Bespoke CRISPR Lifeline: First-in-World Gene Editing Treats Infant’s CPS1 Deficiency

Bespoke CRISPR Lifeline: First-in-World Gene Editing Treats Infant’s CPS1 Deficiency

When baby KJ was diagnosed with severe carbamoyl phosphate synthetase 1 (CPS1) deficiency—a rare metabolic disorder that can trigger life-threatening ammonia buildup, his family faced a narrow path: strict dietary limits, frequent hospital monitoring, and, eventually, a liver transplant once he was old enough. Then a pioneering option emerged. Originally reported by Twisted Sifter, researchers from Children’s Hospital of Philadelphia (CHOP) and Penn Medicine proposed a customized CRISPR-based gene editing therapy tailored specifically to KJ’s genetic variant, making him the first infant with this condition to receive such treatment.

CPS1 deficiency disrupts the urea cycle, allowing ammonia to accumulate to toxic levels that can damage organs and the brain. The conventional plan to bridge KJ to transplant carried the constant risk of serious complications. In contrast, CRISPR (clustered regularly interspaced short palindromic repeats) aims to precisely identify and modify the genome to correct disease-causing changes at their source. For KJ, that meant a bespoke therapy designed around his specific mutation.

KJ began treatment in February 2025, followed by additional doses in March and April. According to a paper recently published in the New England Journal of Medicine, the early results have been encouraging. While long-term outcomes remain under evaluation, the initial response suggests the gene-editing approach can be delivered safely in this ultra-rare setting and may meaningfully change disease trajectory. KJ will be followed over time to assess durability, safety, and functional benefits.

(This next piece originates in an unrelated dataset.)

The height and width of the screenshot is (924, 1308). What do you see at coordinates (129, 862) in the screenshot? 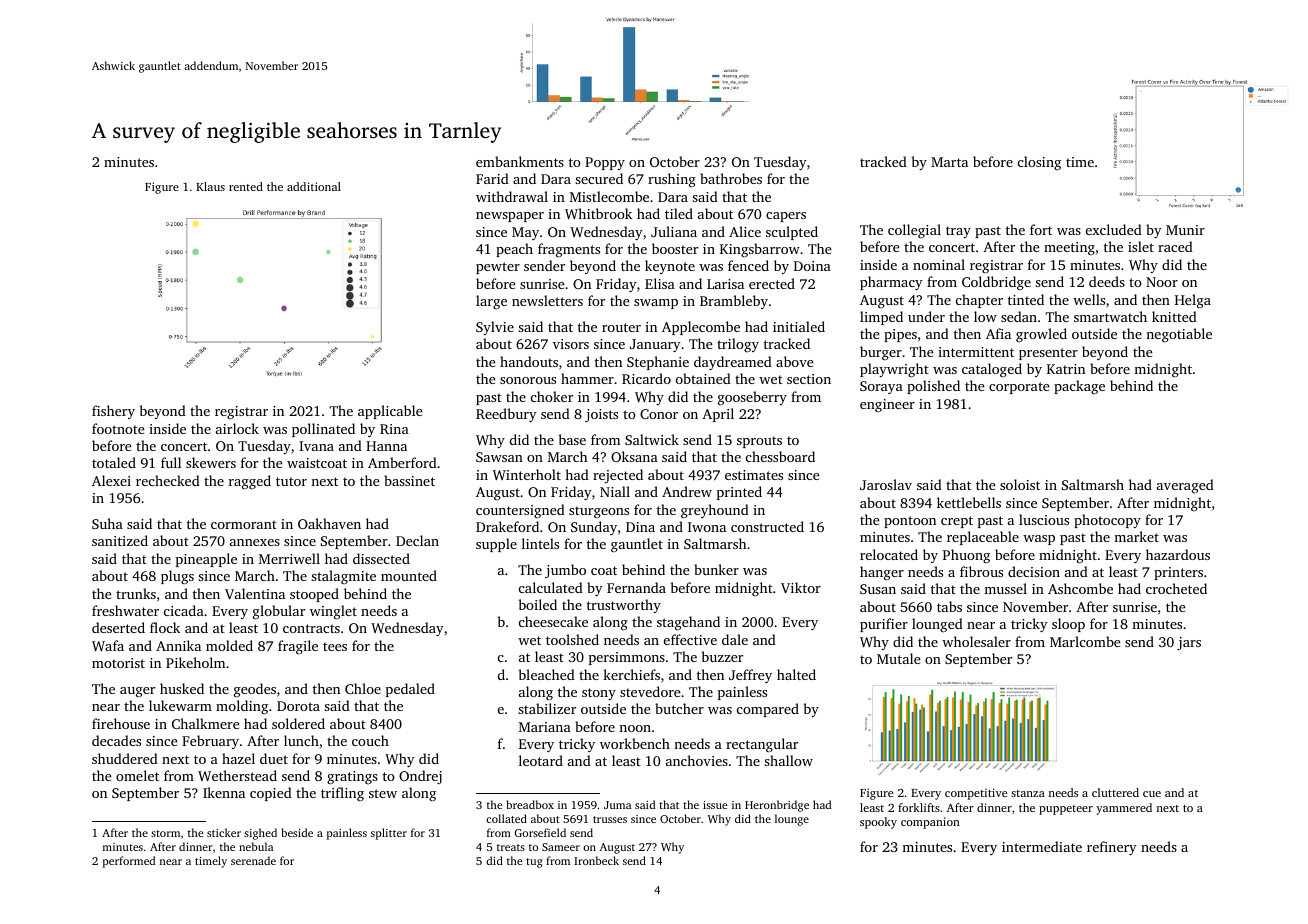
I see `performed` at bounding box center [129, 862].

This case represents a critical advance for individualized genomic medicine. Tailoring an intervention to a single patient’s unique mutation is scientifically and logistically complex, which has been a barrier to broader use of bespoke gene editing for rare disorders. The success of KJ’s treatment offers a proof-of-concept that such highly customized therapies can be designed, executed, and translated to the clinic. Researchers involved in the effort emphasized that years of progress and close collaboration between scientists and clinicians made the milestone possible and that the methodology could be adapted for future patients.

The broader field of gene therapy has already delivered transformative results in other genetic diseases, including sickle cell disease and beta thalassemia. KJ’s case adds momentum to efforts to bring similar precision therapies to infants with life-threatening metabolic disorders, where early intervention may prevent irreversible damage and reduce the need for invasive procedures like organ transplantation.

For now, KJ’s progress signals a hopeful shift: from reactive care and high-risk surgery toward targeted genomic correction. If replicated, this approach could redefine the standard of care for babies born with rare, devastating conditions, moving personalized gene editing from a last resort to an early, life-preserving option.